AIM OF THE TASK. Reproduce the items from the beginning through the line containing "tap(70, 143)", omitting the pictures.

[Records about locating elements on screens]
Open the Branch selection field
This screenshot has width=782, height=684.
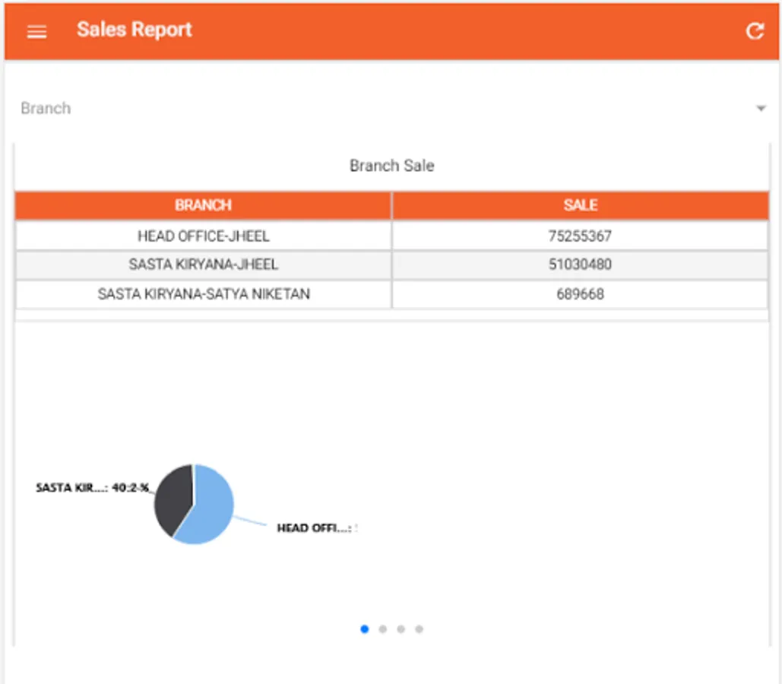coord(380,109)
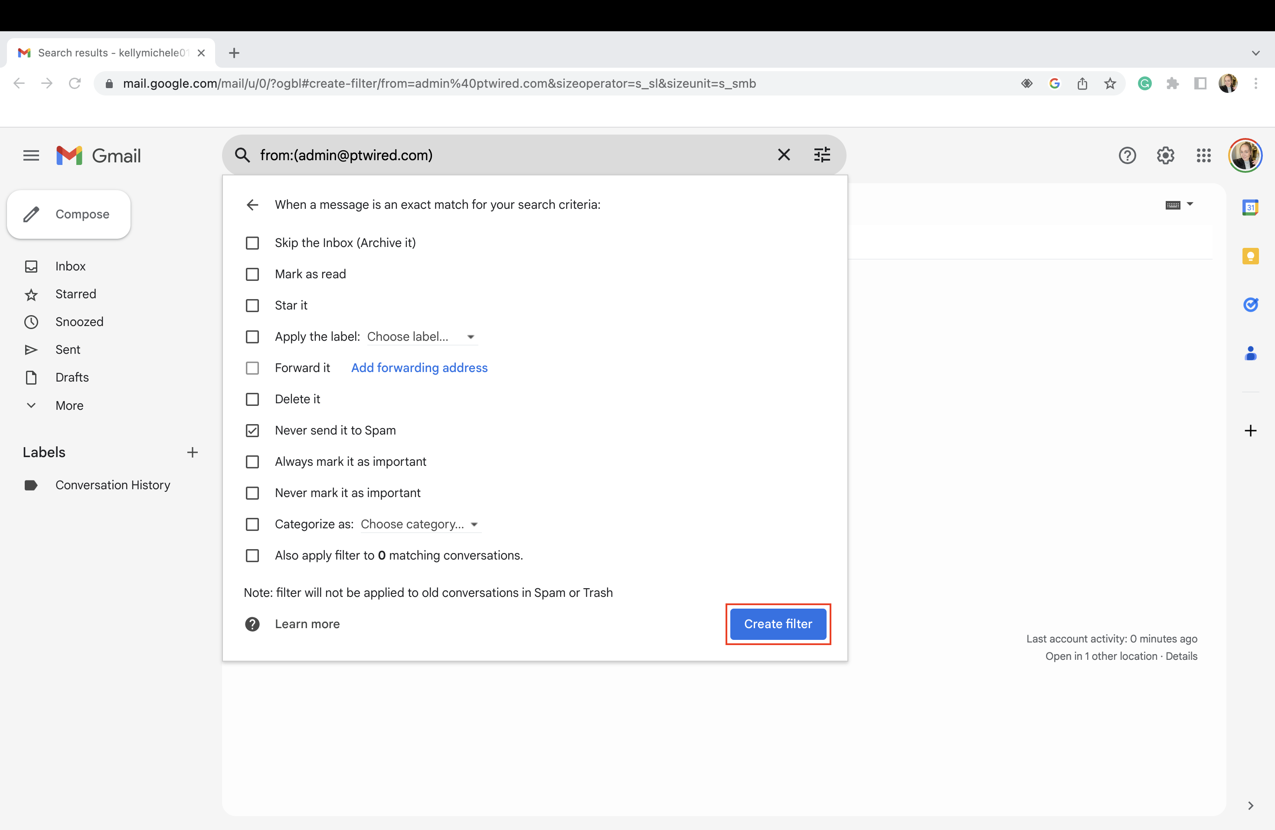Go back using the filter panel arrow
This screenshot has height=830, width=1275.
pos(252,204)
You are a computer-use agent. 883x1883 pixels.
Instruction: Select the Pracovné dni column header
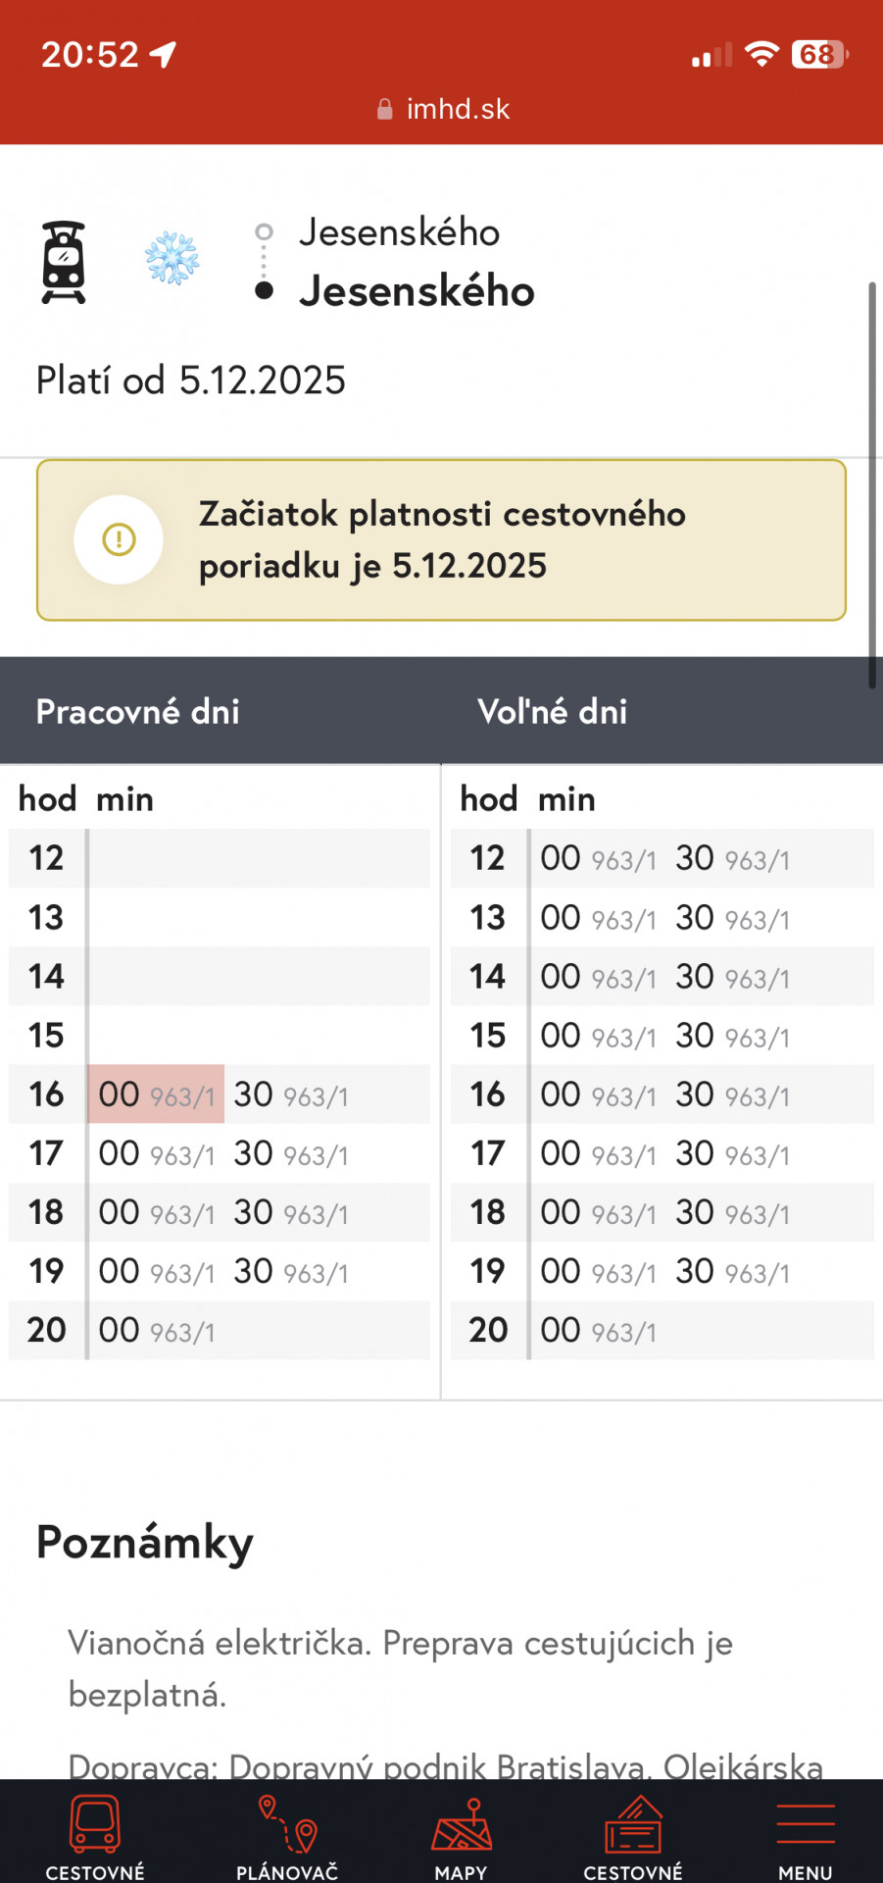coord(138,712)
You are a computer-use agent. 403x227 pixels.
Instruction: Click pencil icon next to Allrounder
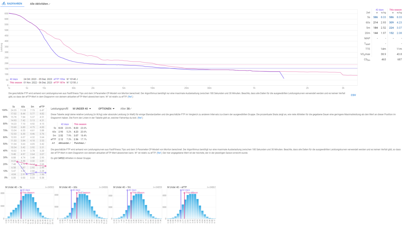tap(70, 143)
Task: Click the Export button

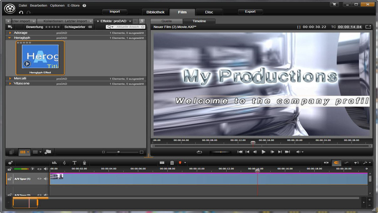Action: [x=250, y=12]
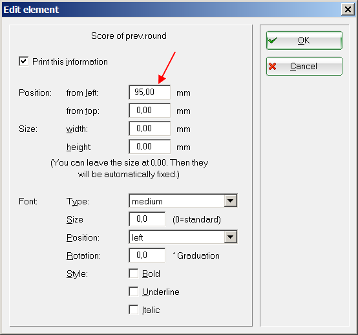Click the Cancel button
Screen dimensions: 358x335
click(304, 66)

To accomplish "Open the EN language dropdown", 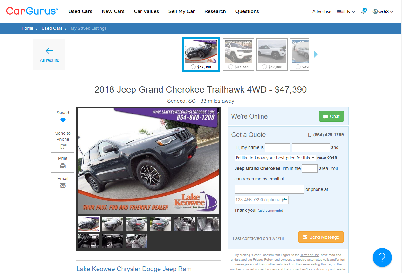I will point(346,12).
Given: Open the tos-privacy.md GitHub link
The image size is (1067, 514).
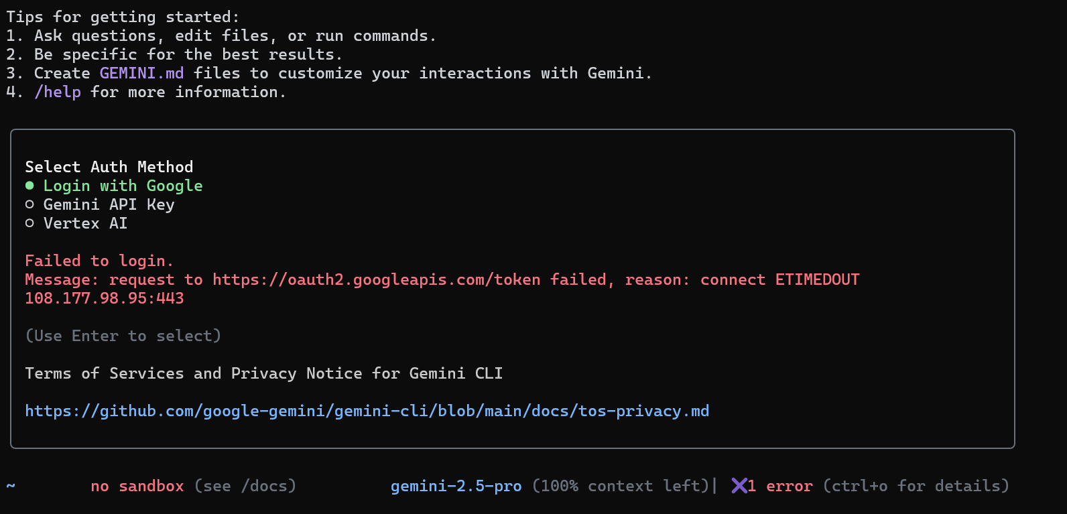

SOLUTION TO THIS PROBLEM.
Open the Branch selection field
This screenshot has width=782, height=684.
coord(380,109)
Go back using the filter panel arrow
This screenshot has height=830, width=1275.
pos(252,204)
You are a computer-use agent. 883x1883 pixels.
Instruction: Select the Pracovné dni column header
coord(138,712)
You are a computer-use agent. 403x227 pixels.
Instruction: Click pencil icon next to Allrounder
tap(70, 143)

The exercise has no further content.